“I had her in my bed, so I think that says enough about my feelings.” He hated the words, even as the temper, the sharpness … it was a relief, too. Yrene sucked in a breath, but didn’t back down. “Yes, you had her in your bed, but I think she was likely a distraction, and was sick of it. Perhaps sick of being a consolation prize.”
If Yrene called Chaol out for using Nesryn as a distraction, why is impossible to imagine Elain and Azriel were using one another for the same thing?
With her away, she is a memory, a distant ideal, but when she is here, and you look at her, what do you see?
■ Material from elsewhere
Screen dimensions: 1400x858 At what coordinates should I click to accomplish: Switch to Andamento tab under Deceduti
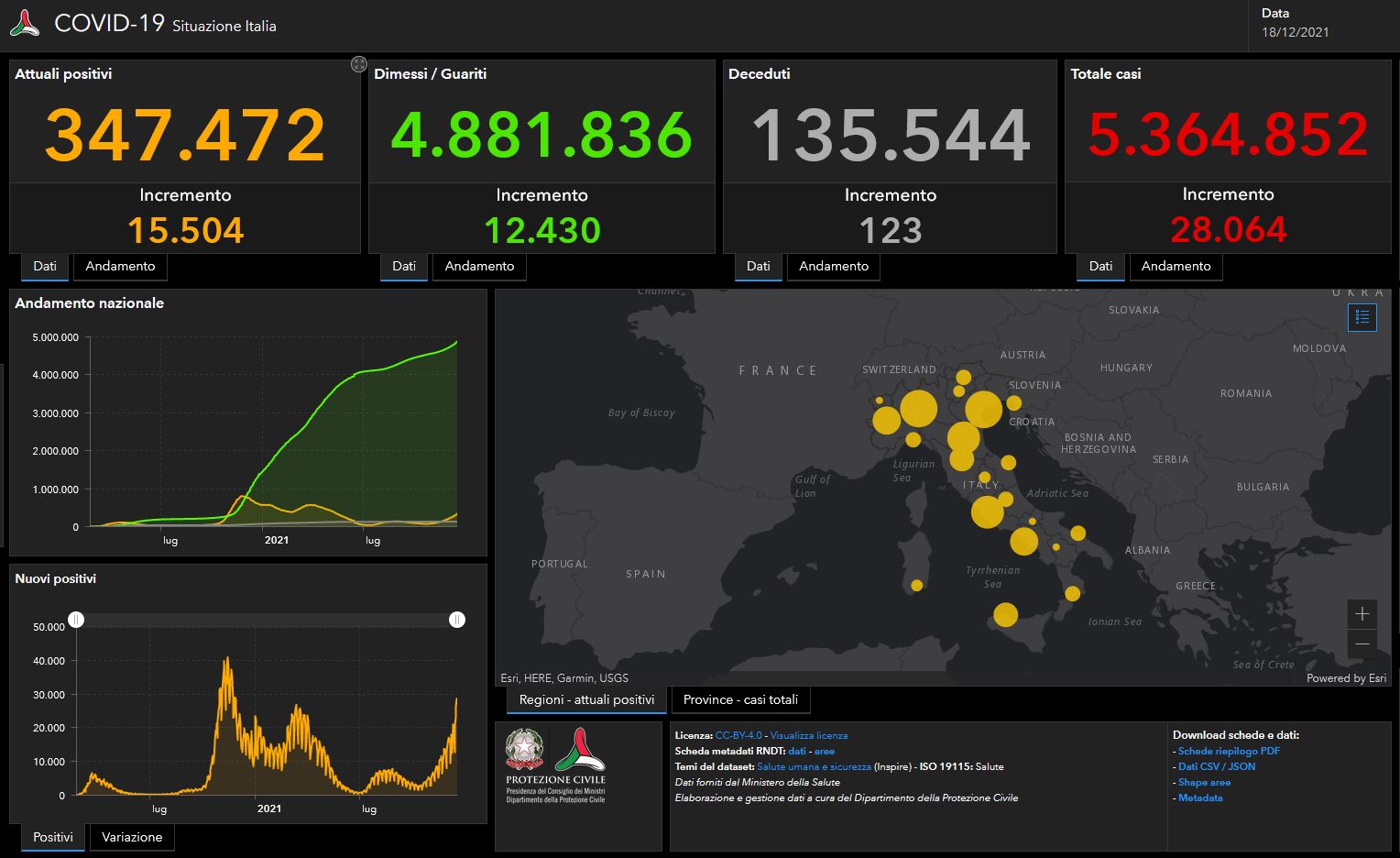(833, 267)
What do you feel?”
If Yrene could call Chaol out for using Nesryn as "an ideal" rather than having genuine feelings for her then why can't Sarah write the same for Az, where he too was using Elain as a "distant ideal", for fixating on her so he could imagine himself having what his brothers had?
If Chaol could say this to Yrene:
“I knew another woman who lost as much as you. And do you know what she did with it—that loss?” He could barely stop the words from pouring out, could barely think over the roar in his head. “She hunted down the people responsible for it and obliterated them. What the hell have you bothered to do these years?” Chaol felt the words hit their mark.
Yet turn around and think this:
Too far. He’d gone too far. He’d never once believed those things. Even thought them. Not about Yrene.
Why do we have to believe that Elain means what she says with absolute certainty? What, because she's female and that means she's got nothing going on beneath the surface? She can't be dealing with deeper emotions and trauma the way Chaol was?
“No.” The word pushed out of Yrene on a breath. Hafiza’s slim mouth tightened. “No,” Yrene said again. “I will not heal him.” There was no softness, nothing motherly in Hafiza’s face, as she said, “You took an oath upon entering these halls.” “No.” It was all she could think to say. “I am well aware how difficult it may be for you—” Her hands started shaking. “No.”
If the author has to respect what a female wants, that it would be unfair to force her into a situation that made her uncomfortable, then why did Sarah write Yrene not only having to heal Chaol despite her strong vocalization opposing it but also having her fall in love with him?
They were not bad men. People existed in Adarlan worth saving—worth fighting for. They were not her enemy, had never been. Perhaps she’d known that long before he’d revealed it in the oasis yesterday. Perhaps she had not wanted to.
If it took Yrene until page 558 in her book to realize she had been wrong about the soldiers in Adarlan, that she had been wrong about Chaol, that she maybe knew of it much sooner but hadn't wanted to face that truth then why is it impossible for Elain to have that same realization about Lucien? That he was never responsible for what happened to her?
And it was only when Yrene settled her hand on his chest, not to push him away but to feel the raging, thunderous heartbeat beneath, that Chaol lowered his head and kissed her.
Lucien's heart for Elain:
The thoughts flowed through his head, one after another. His heart was a raging, thunderous beat, and he didn’t dare move from his position a mere five feet away.